All of this frightens Putin but also has made US officials wary of selling too many weapons systems of too great a range too soon. These officials worry that if they don’t get the mix of advanced weapons, the timing of their introduction, and their numbers right, they risk escalation to a general, and possibly nuclear war with Russia. Ukrainians, meanwhile, who have pledged not to fire into Russia, fear that if they don’t defeat Russia in the Eastern portion of Ukraine, the war will be lost.
June 2, 2022
Author: Henry Sokolski
Is Missile-Driven Deterrence the Solution to the War in Ukraine?
By Henry Sokolski
Ever since President Joe Biden first swore off fighting World War III (and creating no-fly zones over Ukraine), Washington nuclear intellectuals have enjoyed a momentary splash of relevance. Nuclear fear and loathing—i.e., nuclear mutual assured destruction and deterrence—are back. Vladimir Putin rattled his nuclear sabers. Initially, we blinked. Now, however, with Ukraine better armed and about to receive advanced missiles, the blinking is less intense.

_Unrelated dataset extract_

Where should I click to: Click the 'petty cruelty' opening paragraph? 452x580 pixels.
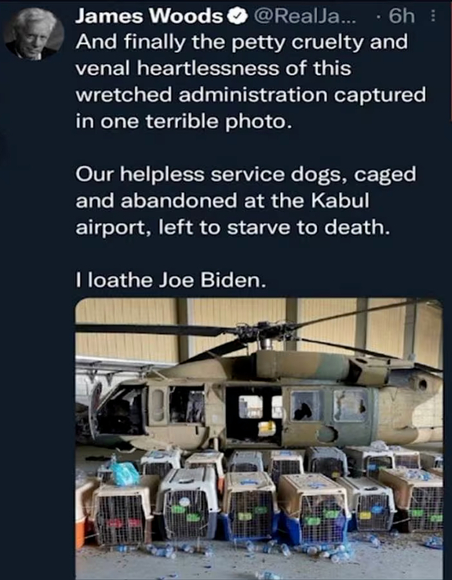click(x=251, y=82)
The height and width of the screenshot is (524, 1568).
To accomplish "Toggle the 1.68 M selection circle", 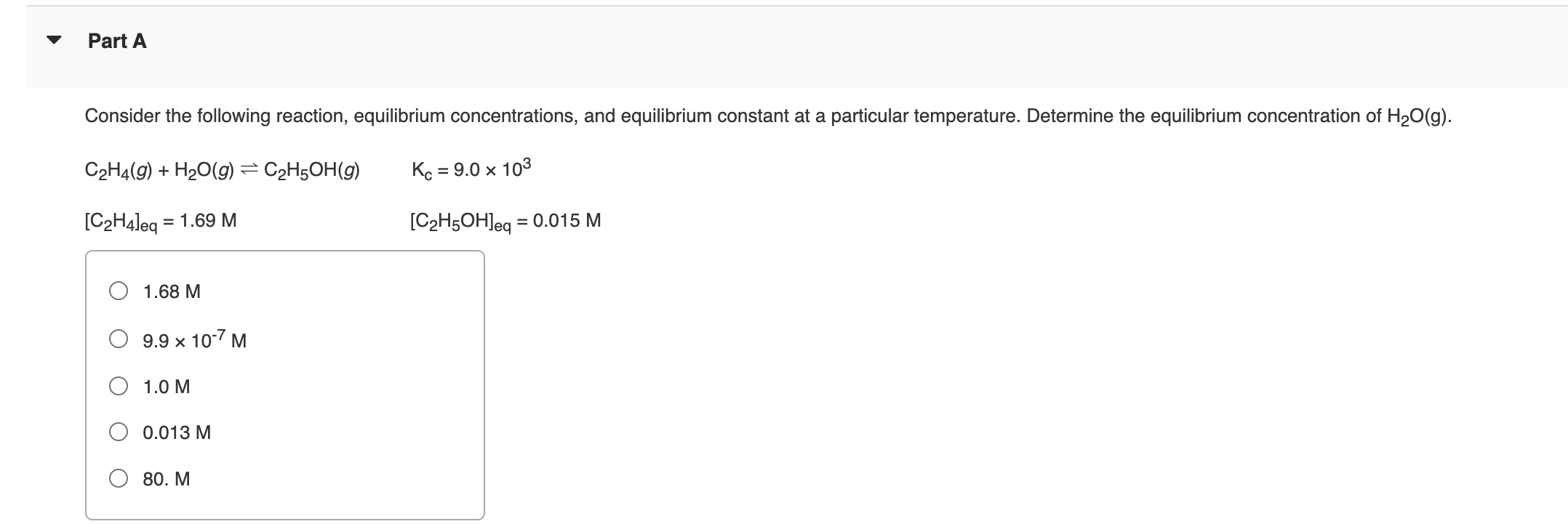I will tap(119, 291).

Without quite thinking it through, Washington and Ukraine are transitioning from a war initially bounded primarily by nuclear threats to one being driven by conventional strike systems. Thus, strategic military breakouts by either side have been stymied less by dint of threatened nuclear attacks (which although frightening, are highly unlikely), than by the exchange of thousands of artillery rounds, drones, and rockets.
Both sides have used these weapons to strike armor, ships, cannon, and troops. Putin has gone further to use them to knockout Ukrainian maternity wards, children’s hospitals, nurseries, grocery stores, schools, theaters, cultural moments, and churches. He has fortified these “value” terrorizing raids with long-range strikes against Ukrainian electrical generation stations, shopping centers, factories, fuel, and food storage sites, and critical industrial and agriculture infrastructure. Russia’s aims? First, amp up international digital displays of darkness, hunger, and despair to deter Ukraine from shooting outside its borders and NATO and the United States from shooting in. Second, brutalize and grind Ukraine to force it and its friends to cave.
One might view this mash as a modern, “discriminate” version of Allied city-busting of the 1940s—massive bombing runs that flattened innumerable Axis cities. Each of these destructive aerial riots was inflicted in a matter of hours (at most, several days) murdering tens of thousands of innocents per assault (c.f., Operation Meetinghouse, which killed 100,000 Tokyo residents in one night).